2.1. Available options

Virtual computing is not a new idea. The traditional approach is hardware emulation: VMware and it's opensource version plex86 are the most well known examples. Honestly I have not tried those: VMware is not really free and plex86 is very much in early stage of development.

Here comes the User-Mode Linux (UML) kernel. UML is a special version of the Linux kernel that runs directly on Linux. See the reference section below for a list of useful links.

Development of Bearing Leaf actually uses two different versions of UML. Development of Bearing userland programs requires Debian Slink so we must use the Slink UML. Development of Bearing kernel & modules must be done under Debian Woody so we use the Woody UML for this. See below for details for installing each of these UMLs.

2.2. Prerequisites

In order to be able to run an UML machine check the following items first:

  • Your host machine needs memory: I have 128M on mine, I guess 256M would be better.

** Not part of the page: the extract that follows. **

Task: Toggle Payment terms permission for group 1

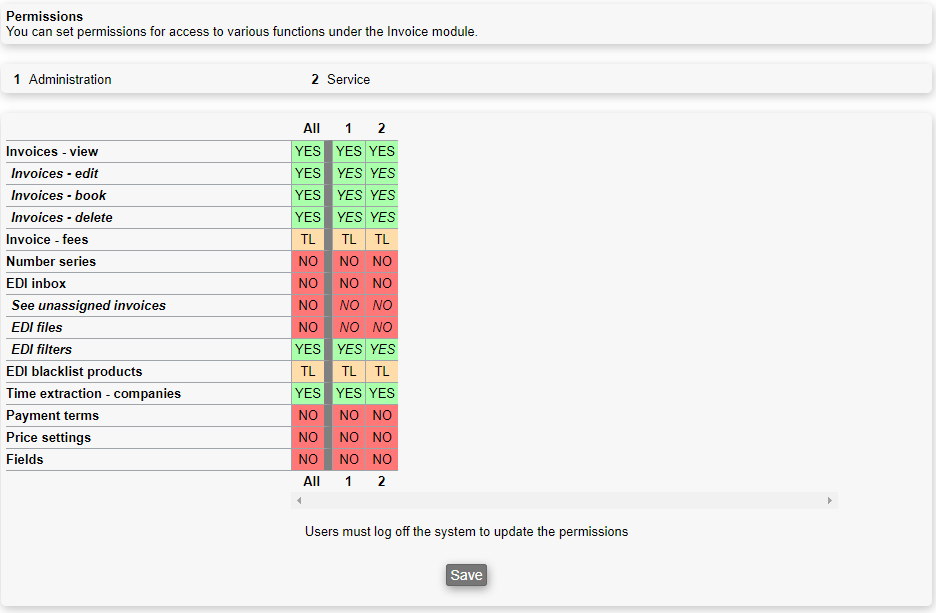Action: (x=349, y=416)
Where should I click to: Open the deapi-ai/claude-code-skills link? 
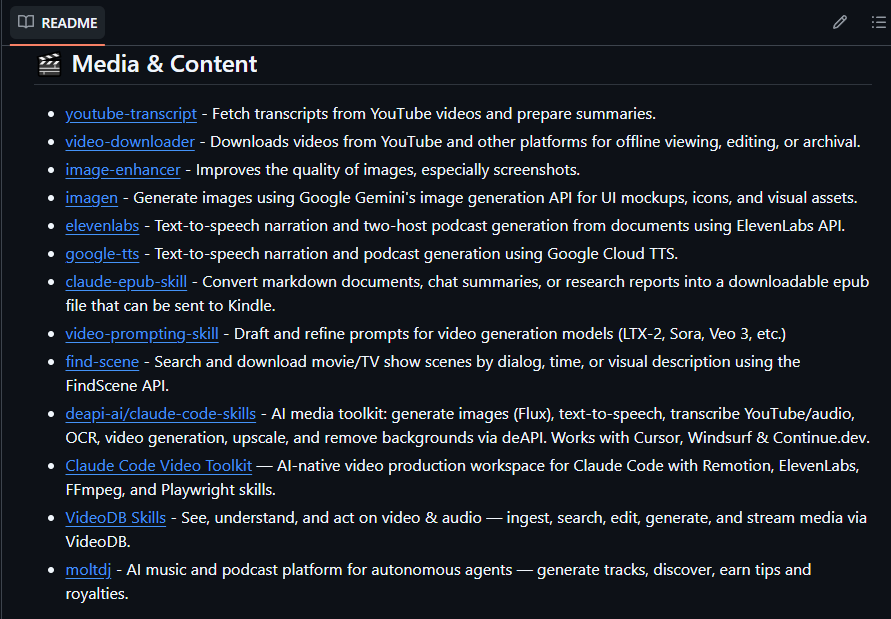pyautogui.click(x=160, y=413)
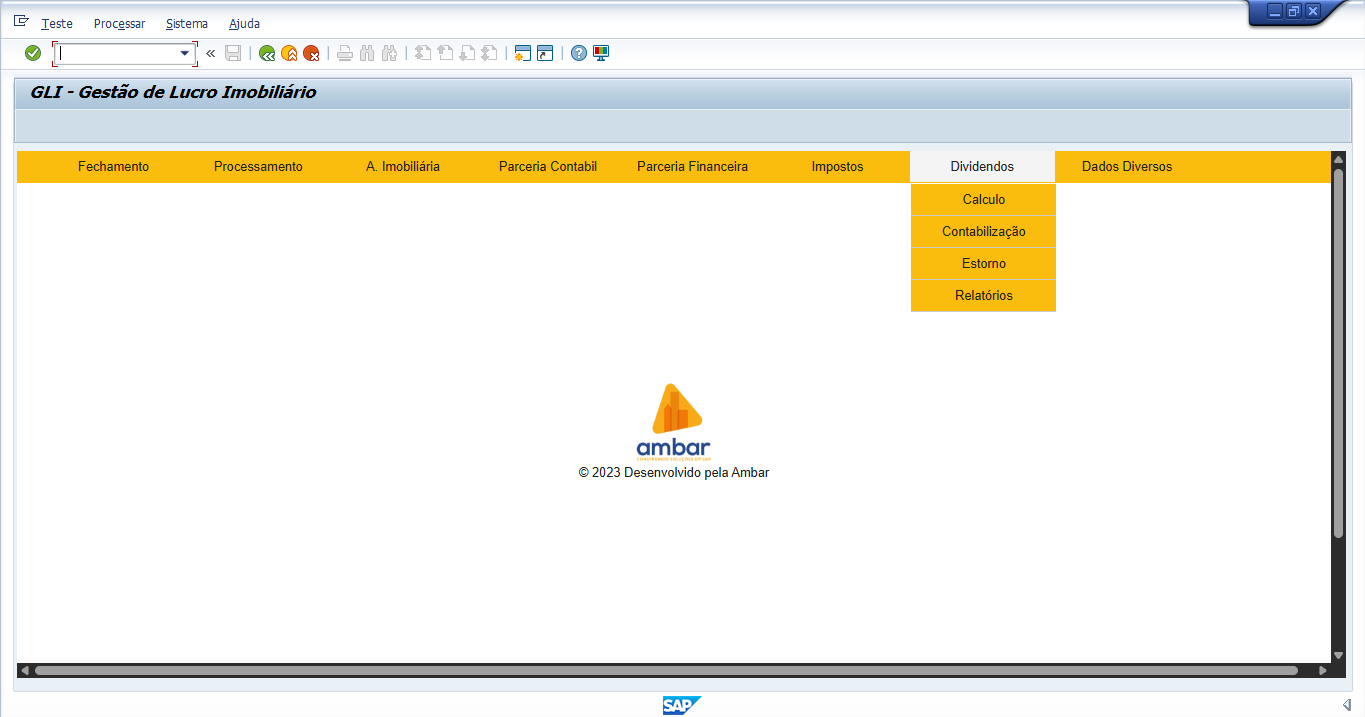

  • Your host machine needs Linux. UML has not been ported to other Unices or OS's yet.

  • Your host machine needs a 2.2.15 kernel or greater. Your UML virtual machine will be 2.4 based: UML developments follow kernel development (in fact the origin of the project was kernel debugging) therefore if you want to have the latest improvements in UML you will have to follow the path of kernel development. This also means that you won't be able to run a 2.2.16/Eigerstein or a 2.2.19/Dachstein version of the router. It MUST be a 2.4.x version of LEAF "Bering". But we are here talking about development aren't we ?

  • The PATH variable (to be checked with echo $PATH) of the Host user that will be used to launch an UML session must give access to the xterm program. This program is generally stored in /usr/X11R6/bin. If so make sure that this directory is in your PATH !

  • If you want to access to the "real" network within your UML environment your host needs TUN/TAP, ETHERTAP or SLIP compiled in or available as modules. TUN/TAP is recommended.


    If your host use a 2.2.x kernel, you need to insmod ethertap and insmod netlink_dev unless they are already compiled in your kernel.


    If your host use a 2.4.x kernel, you need to insmod tun unless your kernel is already compiled with Universal TUN/TAP device driver support.

  • Finally you need to install some UML utilities especially if you want access to the network. As root download the uml_utilities source tarball. Install it on your host machine :

    tar xjvf uml_utilities_YYYYDDMM.tar.bz2
    cd tools
    make;make install

    You need to be careful when selecting the version of UML utilities you want to install. My advice would be to choose the version which was currently available for a given UML patch release. For example, if you are using UML patch 45 released for kernel 2.4.18 you can see from the UML patch download area that this patch was released on July,25 2002. If you the check the UML utilities download area you will find that the corresponding version for this patch is the 20020721 version.

    The UML utilities programs will be installed in /usr/bin or /usr/lib/uml with the proper file permissions.

    Another (and perhaps easier) option is to install the packages available on the UML web site. Pickup either the Debian deb one or the Redhat/Mandrake rpm one. Check the UML download area.